Text passage
◆ ◆ ◆ ◆
If you imagine yourself to have been brought up in a faith that uses Christian sounding terms but is anything but. It is very hard to break the habit of a lifetime and probably the traditions of a family faith that has gone back generations. In his mind it has been OK for the family so far, why should he change? Plus if he does change, what is he saying his family values are worthless. Do not underestimate the pressures he _could be under_ Protestants often fail to appreciate the difficulties facing people like your hairdressing friend. 

I suppose its a bit like the Jew in the NT. How could he possibly give up the Law, circumcision, feasts, sacrifices etc which his family have observed right back to Moses and beyond to Abraham.


----------



## earl40 (Nov 10, 2010)

As a former RC who is now a "rabid" protestant I would simply suggest to speak on the topic of faith alone...while all the time empathizing that works flow from faith ALWAYS. I say this because most RC's see rascals that profess to believe in faith alone, In other words, profess to be protestants, but act like complete monsters. I just visited my mom last night and I can say that she posses real faith in The Lord Jesus while still a professed RC. Yes she has much of the baggage of the RC church but I assure you she is not depending on works for her salvation. What I have found is to speak on the common beliefs you share and go from there, because you will be surprised how many "RC's" and "Protestants" don't believe in the biblical Jesus and the work He did for His children.


----------



## dudley (Nov 11, 2010)

jambo said:


> RCs struggle with works. Has he ever done enough?
> RCs have a guilt complex. Christ takes away guilt.
◆ ◆ ◆ ◆
Job
Carry on the forum thread about sharing faith with Roman Catholics, picking up right after its last line.

Dataset excerpt
◆ ◆ ◆ ◆
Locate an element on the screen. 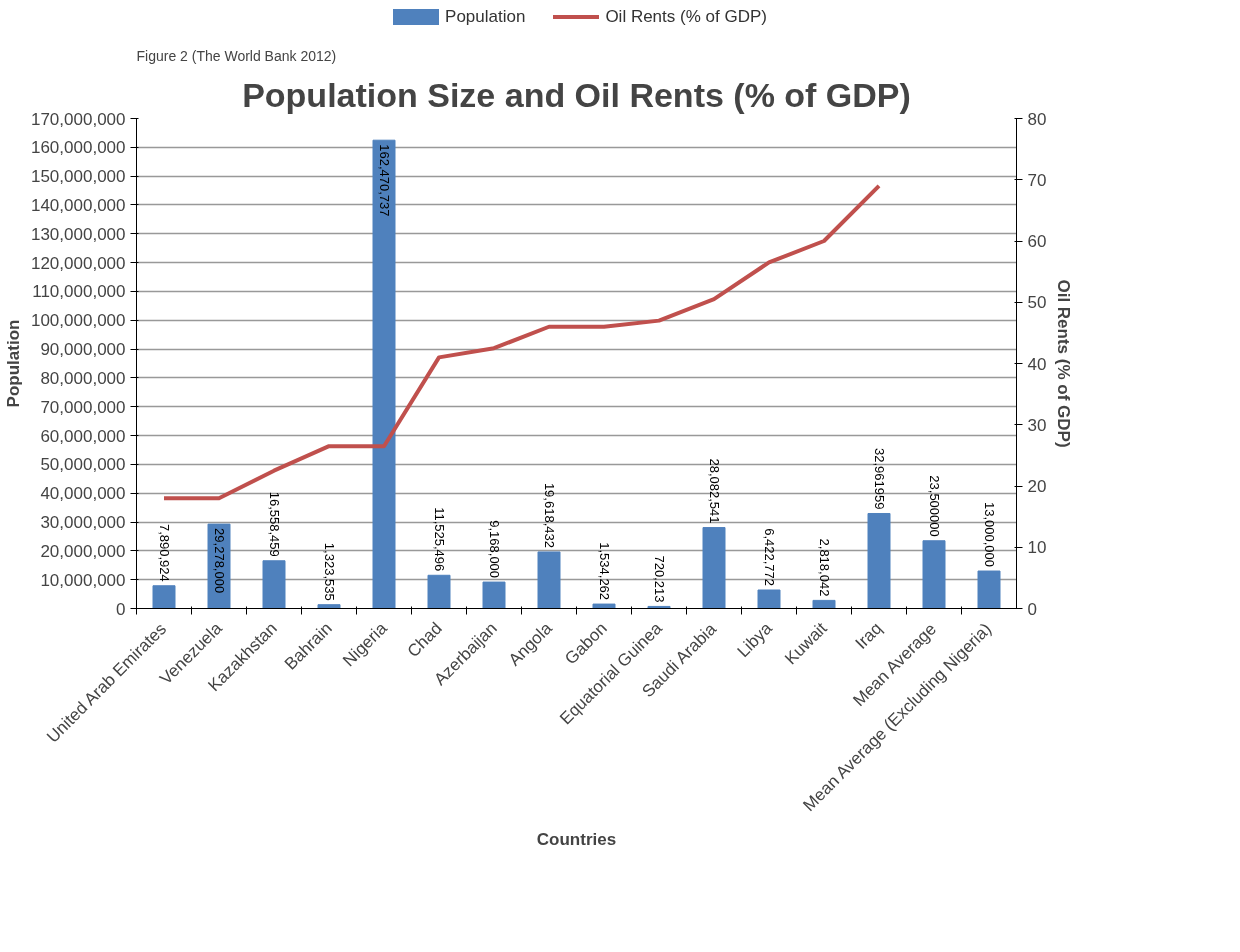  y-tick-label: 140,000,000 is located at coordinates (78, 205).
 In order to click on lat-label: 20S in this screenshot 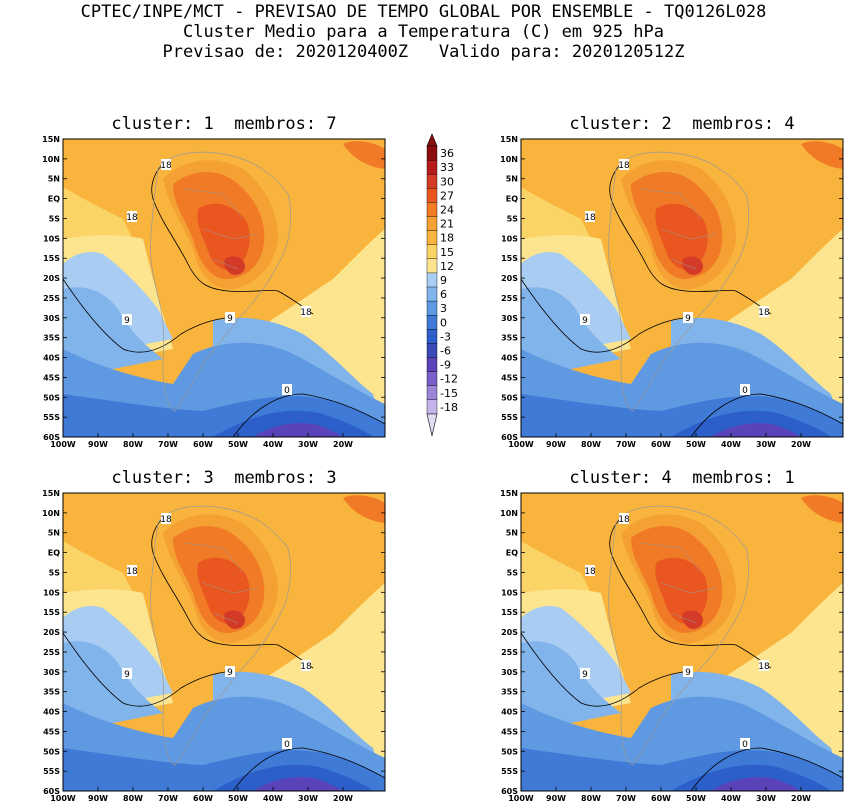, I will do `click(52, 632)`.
◆ ◆ ◆ ◆
Response
> RCs depend upon their church. Is the church that dependable?
> RCs depend upon the sacraments. What would happen to him if he died before he got to confession, missed the last rites and he had missed mass the previous Sunday? One bad thought a day; one bad word a day; one little lie a day and in today's world that is not that bad. But that equals 1100 a year and if he is 20 that would be over 22000 sins. I hope he has confessed them all. Christ is the lmb of God who takes away the sin of the world and who can forgive sin but God alone?
> ...



I agree completely with Stuart in every thing he said above. Many on here know I am an ex Roman catholic and I have been a Protestant since 2006 and I am now an affirmed and communing and strong Presbyterian. 

Stuart also said in an earlier post on this thread and I strongly agree here also with him that “I would stay clear of the hardline approach. Sectarianism is the Scottish curse and he has no doubt encountered hardliners before attacking him. My approach would be rather than aim cannons and blast his defensive walls, I would just find little cracks and stick in small sticks of dynamite. It always amazed me the effect that the likes of Mk 1.30 had when you point out that the "first pope" was married or that after Acts 1.14 Mary is not even mentioned.

It will take plenty of time, patience and a lot of haircuts but focus on the scriptures.”

I had several Protestant friends who began to dialogue with me gently around 2004 and guide me to begin questioning some basic dogmas of Roman Catholicism. 

I had one very good friend who began to ask me questions on what I thought about the pope being Christ’s vicar on earth. And then he guided me through scriptural evidence that the very notion of papacy was an anti Christ institution. I began to research and read the bible and came to the position that the papacy was not the seat of the vicar of Christ and I admitted that I no longer accepted the pope as the vicar of Christ. I renounced the pope and the papacy as did the reformers as well as Roman Catholicism. I at first became an Episcopalian at my friends invitation; I knew I had become a Protestant by joining the Episcopal church but I still did not fully understand what it meant to be a Protestant . I began my own intensive study and explored the major Protestant denominations and started to attend a bible class in a Protestant church.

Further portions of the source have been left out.